On June 23, many began to wonder whether somebody was finally going to solve the problem with Putin when Prigozhin, after months of lambasting the Russian military leadership for incompetence in Ukraine and even indirectly criticising the president himself, launched a brief mutiny. Wagner troops sped towards the capital in armoured vehicles, only to stop at the last moment under a murky deal negotiated with the Kremlin.

That months of Wagner’s unchecked insubordination and insults had culminated in a mutiny, and that the chief perpetrators of that humiliation had apparently got away scot-free, inflated hopes that Putin’s carefully crafted image of omnipotence had finally been pierced. Every day that Prigozhin and his men walked free, the thinking went, was a ticking timebomb under the president’s rule. In fact, the two months since the uprising were well spent by the regime in taking control of Prigozhin’s operations, dismantling his media empire and destroying his image.

Most Wagner fighters have now signed contracts with the defence ministry and been folded into regular units. And the Kremlin has made sure to reaffirm its ties to leaders in countries across Africa and the Middle East, where Wagner was active.

The day before Prigozhin’s plane crashed, Russia’s deputy defence minister, Yunus-Bek Yevkurov, visited Libya to meet with renegade general Khalifa Haftar. The Kremlin was putting in place a contingency plan to ensure that Russia’s broader interests wouldn’t be affected with Prigozhin out of the picture. That plan has a chance of success — after all, the Wagner boss operated as a shadow emissary of Putin’s Russia, not as an independent actor.

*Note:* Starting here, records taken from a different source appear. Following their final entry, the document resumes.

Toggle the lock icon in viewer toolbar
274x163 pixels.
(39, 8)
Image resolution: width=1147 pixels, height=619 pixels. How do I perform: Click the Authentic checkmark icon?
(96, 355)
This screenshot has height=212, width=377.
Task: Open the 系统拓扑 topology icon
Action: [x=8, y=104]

The impact of Prigozhin’s departure on Putin’s grip on power at home is even more straightforward. If there was any hope that some of the hardliners harboured a different opinion on the war to the ultimate boss, it has been shattered. The surgically precise repression of rightwing critics of the Kremlin, such as the recent imprisonment of Igor Strelkov, a former FSB operative involved in fuelling the conflict in the Donbas back in 2014, underlines that.

The Prigozhin saga has taught the Russian elites a few new lessons about Putin — his procrastination when it comes to correcting mistakes and his emotional volatility when confronted with the consequences of his own poor judgment. And it has reminded them of his ruthlessness when it comes to dealing with enemies and traitors.

For this reason, Prigozhin’s departure is unlikely to have an impact on the course of the disastrous war that for Putin is an obsession. After all, the Russian leader has been able to fight that war for 18 months and to stall the Ukrainian effort to liberate more of its territory — not because of Wagner’s much-vaunted performance on the battlefield, but because of the sheer volume of resources the government can mobilise, the skill of people helping to keep the embattled Russian economy afloat, and Putin’s unchallenged position at home.